_Goal_: In the article on the AidData grant, how does Tierney explain the difference between the Gates Foundation's support and the Hewlett Foundation's continued funding? Answer in one to three sentences.

::: Extracted text

A growing research project at the College of William and Mary received a big gift Thursday, courtesy of the William and Flora Hewlett Foundation. AidData, a wide-ranging database tracking the flow of foreign aid launched in March, and is now the recipient of a $1 million grant that will enable it to maintain its operating budget, while adding several new areas of focus.

“This is the most comprehensive database in the world tracking foreign aid flows,” government professor Michael Tierney, who spearheads the project, said. “This grant was vital to sustaining the research project. If Hewlett hadn’t decided to continue supporting us, I think we really would have struggled.”

The Hewlett Foundation was instrumental in the project’s initial creation, donating $1.75 million since 2006 to help get the database up and running. Similar gifts from the Gates Foundation, which gave $2.9 million, and the National Science Foundation had ensured the resources to begin the initiative, but the latest grant was crucial to the project’s continuation.

“Gates saw the initial grant as a catalytic grant, they wanted to make sure we got this project off the ground, whereas I think Hewlett saw it as a long-term relationship,” Tierney said. “Part of their core funding has to do with transparency of financial flows.”

::::::
::: Dataset rows

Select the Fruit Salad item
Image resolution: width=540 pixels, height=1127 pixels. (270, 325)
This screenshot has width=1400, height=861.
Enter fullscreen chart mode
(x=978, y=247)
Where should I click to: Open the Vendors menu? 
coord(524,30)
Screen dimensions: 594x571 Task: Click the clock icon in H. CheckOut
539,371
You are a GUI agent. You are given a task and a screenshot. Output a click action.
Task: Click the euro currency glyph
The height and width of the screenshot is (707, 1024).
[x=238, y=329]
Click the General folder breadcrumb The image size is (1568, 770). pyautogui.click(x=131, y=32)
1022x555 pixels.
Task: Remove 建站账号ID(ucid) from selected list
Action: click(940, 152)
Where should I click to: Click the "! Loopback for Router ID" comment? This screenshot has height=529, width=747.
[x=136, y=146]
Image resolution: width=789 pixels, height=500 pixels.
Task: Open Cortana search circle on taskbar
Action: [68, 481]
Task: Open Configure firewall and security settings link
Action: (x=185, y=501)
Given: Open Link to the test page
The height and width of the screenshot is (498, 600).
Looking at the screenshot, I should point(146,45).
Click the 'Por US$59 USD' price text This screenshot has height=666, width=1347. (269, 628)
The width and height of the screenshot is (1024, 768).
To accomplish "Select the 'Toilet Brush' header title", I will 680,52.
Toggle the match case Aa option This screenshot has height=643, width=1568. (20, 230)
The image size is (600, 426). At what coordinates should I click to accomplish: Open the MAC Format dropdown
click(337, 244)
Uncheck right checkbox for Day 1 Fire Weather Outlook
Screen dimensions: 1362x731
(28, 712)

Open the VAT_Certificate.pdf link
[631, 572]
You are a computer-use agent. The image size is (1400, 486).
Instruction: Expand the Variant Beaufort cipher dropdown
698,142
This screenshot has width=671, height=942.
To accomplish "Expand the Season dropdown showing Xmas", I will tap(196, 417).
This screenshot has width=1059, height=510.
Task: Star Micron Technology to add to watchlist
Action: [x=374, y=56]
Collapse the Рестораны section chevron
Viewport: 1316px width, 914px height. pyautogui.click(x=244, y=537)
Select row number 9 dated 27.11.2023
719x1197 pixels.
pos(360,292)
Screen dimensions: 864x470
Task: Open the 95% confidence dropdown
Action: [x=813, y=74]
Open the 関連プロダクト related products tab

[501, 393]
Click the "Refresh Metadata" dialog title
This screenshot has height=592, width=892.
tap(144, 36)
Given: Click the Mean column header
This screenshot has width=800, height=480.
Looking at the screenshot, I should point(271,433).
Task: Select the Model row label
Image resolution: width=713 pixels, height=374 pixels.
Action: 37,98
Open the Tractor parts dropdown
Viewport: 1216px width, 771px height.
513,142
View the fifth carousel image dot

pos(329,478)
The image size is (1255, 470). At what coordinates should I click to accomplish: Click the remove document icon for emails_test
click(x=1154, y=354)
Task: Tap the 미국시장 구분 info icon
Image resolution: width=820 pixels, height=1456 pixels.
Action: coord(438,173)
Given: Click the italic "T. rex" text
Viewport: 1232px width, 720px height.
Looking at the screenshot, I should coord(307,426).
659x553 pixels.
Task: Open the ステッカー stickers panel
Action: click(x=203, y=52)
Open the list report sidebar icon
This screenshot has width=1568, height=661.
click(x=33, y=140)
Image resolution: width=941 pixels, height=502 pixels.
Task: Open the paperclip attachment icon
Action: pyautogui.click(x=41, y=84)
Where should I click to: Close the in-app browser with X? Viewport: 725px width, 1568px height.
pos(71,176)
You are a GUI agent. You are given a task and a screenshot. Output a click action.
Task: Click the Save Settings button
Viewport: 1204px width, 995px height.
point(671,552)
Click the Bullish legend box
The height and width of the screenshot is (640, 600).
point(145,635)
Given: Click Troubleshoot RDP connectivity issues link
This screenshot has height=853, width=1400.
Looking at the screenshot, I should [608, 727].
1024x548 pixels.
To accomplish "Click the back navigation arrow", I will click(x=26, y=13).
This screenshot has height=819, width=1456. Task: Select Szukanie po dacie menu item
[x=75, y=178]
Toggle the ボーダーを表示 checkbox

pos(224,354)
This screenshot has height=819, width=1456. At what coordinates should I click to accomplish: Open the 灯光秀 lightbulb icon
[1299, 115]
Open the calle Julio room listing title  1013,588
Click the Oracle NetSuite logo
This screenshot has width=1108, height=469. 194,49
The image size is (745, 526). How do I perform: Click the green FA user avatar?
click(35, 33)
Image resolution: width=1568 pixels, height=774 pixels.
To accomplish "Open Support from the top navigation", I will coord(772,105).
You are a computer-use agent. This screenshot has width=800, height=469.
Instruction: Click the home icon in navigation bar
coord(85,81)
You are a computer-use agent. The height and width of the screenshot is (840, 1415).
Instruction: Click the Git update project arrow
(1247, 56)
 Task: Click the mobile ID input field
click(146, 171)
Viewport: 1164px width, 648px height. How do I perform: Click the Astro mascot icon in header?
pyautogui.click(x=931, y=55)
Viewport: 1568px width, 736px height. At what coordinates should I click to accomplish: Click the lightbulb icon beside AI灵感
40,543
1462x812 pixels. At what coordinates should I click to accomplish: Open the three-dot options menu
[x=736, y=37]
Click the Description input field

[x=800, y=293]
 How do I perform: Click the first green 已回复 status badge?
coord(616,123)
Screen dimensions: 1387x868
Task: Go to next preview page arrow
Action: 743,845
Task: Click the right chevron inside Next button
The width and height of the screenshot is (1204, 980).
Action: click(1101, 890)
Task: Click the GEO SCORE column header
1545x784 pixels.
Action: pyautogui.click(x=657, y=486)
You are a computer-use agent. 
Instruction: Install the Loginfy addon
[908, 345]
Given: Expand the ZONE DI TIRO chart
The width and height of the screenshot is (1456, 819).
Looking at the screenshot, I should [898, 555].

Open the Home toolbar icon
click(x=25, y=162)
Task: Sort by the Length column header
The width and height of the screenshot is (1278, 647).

::::::

_Solved problem_: Tierney says Gates treated its grant as a catalytic one, meant to get the project off the ground. He says Hewlett saw its support as a long-term relationship, since part of its core funding concerns the transparency of financial flows.